Extracted information START

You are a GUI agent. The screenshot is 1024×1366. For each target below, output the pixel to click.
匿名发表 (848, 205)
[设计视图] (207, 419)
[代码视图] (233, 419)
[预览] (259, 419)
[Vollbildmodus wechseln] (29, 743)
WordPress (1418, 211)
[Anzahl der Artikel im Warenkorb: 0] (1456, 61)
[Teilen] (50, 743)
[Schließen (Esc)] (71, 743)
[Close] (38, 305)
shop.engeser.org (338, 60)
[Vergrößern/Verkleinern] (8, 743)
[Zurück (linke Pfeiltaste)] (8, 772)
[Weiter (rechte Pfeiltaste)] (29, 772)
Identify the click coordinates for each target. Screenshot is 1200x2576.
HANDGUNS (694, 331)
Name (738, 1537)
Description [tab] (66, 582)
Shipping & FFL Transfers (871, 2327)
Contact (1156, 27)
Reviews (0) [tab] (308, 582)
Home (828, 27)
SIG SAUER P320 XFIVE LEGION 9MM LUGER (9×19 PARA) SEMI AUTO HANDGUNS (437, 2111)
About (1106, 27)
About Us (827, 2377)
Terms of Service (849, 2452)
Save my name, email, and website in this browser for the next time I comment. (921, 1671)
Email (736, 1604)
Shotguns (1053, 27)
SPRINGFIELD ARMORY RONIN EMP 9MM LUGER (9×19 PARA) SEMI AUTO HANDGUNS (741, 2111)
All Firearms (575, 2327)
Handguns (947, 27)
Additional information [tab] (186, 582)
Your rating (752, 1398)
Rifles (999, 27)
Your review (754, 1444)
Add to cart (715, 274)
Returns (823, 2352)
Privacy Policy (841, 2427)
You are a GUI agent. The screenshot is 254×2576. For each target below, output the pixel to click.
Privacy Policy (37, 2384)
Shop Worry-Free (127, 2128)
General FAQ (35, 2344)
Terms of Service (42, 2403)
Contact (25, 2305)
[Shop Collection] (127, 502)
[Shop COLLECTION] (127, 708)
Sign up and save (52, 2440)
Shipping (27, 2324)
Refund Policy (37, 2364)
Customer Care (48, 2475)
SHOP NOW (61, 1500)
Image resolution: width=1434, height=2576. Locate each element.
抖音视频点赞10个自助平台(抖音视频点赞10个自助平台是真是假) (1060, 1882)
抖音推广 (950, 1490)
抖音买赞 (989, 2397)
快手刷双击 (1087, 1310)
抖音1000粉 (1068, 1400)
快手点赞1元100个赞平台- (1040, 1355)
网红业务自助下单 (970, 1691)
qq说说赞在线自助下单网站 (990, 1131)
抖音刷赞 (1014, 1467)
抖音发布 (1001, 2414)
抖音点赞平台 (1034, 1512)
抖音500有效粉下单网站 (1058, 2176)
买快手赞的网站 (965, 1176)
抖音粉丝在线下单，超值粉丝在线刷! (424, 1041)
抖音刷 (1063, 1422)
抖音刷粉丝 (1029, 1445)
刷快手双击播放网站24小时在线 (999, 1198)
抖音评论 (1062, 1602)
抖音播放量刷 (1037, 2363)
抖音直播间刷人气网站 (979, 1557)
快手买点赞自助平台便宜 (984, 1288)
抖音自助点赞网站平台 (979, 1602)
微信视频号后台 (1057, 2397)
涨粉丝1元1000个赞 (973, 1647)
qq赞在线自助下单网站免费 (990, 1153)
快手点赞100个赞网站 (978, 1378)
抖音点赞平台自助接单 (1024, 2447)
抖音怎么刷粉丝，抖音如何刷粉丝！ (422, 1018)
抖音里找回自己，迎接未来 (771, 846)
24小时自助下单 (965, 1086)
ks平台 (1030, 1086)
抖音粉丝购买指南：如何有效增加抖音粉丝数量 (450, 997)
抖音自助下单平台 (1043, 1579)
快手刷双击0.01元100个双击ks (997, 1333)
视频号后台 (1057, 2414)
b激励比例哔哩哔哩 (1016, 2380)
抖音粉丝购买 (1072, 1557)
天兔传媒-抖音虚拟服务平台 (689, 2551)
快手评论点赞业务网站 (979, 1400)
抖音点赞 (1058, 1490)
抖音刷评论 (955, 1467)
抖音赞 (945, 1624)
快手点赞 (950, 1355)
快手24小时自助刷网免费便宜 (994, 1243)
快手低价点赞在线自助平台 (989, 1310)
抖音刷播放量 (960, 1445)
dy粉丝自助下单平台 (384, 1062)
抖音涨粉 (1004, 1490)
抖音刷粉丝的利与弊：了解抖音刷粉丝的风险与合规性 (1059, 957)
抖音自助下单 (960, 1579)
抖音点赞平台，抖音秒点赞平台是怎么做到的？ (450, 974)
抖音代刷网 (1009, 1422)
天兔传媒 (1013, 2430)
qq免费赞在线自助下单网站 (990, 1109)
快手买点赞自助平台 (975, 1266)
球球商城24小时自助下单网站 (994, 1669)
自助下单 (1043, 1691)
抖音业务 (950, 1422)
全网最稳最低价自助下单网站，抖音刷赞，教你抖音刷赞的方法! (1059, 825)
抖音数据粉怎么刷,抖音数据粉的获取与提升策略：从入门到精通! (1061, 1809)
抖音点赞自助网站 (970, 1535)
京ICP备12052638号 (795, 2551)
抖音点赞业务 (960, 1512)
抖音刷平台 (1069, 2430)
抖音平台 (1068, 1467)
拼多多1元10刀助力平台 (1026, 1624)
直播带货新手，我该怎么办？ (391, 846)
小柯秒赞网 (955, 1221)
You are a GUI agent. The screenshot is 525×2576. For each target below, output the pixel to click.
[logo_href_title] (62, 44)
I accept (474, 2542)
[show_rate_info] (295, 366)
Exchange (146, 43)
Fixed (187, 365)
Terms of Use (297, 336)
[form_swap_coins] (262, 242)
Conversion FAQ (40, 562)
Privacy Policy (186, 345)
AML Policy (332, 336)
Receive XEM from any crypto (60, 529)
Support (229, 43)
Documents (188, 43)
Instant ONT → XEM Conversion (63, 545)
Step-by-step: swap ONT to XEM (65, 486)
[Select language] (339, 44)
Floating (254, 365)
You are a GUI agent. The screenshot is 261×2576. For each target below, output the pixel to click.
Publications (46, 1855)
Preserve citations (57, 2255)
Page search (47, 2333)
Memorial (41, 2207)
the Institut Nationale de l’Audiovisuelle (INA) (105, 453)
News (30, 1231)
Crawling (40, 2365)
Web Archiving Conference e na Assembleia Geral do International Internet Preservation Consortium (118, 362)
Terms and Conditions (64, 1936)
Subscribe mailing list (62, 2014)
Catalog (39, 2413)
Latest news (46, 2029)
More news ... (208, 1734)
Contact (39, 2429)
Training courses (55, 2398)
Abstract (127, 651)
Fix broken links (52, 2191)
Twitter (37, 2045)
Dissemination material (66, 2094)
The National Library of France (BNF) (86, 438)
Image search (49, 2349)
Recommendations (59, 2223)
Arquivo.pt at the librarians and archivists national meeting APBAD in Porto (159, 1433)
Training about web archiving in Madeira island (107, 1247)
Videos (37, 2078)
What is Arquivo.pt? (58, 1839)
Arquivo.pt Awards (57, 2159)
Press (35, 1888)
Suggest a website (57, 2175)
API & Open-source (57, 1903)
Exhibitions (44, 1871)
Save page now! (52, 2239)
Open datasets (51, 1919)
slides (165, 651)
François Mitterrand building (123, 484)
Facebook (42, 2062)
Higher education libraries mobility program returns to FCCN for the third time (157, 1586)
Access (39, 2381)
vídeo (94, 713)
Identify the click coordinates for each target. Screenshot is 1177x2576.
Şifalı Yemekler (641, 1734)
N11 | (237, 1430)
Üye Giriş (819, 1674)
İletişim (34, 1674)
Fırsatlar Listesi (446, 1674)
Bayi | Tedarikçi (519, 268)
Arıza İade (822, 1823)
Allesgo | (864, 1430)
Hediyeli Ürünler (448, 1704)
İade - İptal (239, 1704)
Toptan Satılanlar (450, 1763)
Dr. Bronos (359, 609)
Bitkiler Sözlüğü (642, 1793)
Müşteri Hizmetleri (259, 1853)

Extracted information END

Problem statement:
In the entries above, the lines from the one bearing "Recommendations (59, 2223)" up to and including the one bearing "Arquivo.pt Awards (57, 2159)" should be transcribed exactly; no other line is wanted.

Output of the exercise:
Recommendations (59, 2223)
Arquivo.pt at the librarians and archivists national meeting APBAD in Porto (159, 1433)
Training about web archiving in Madeira island (107, 1247)
Videos (37, 2078)
What is Arquivo.pt? (58, 1839)
Arquivo.pt Awards (57, 2159)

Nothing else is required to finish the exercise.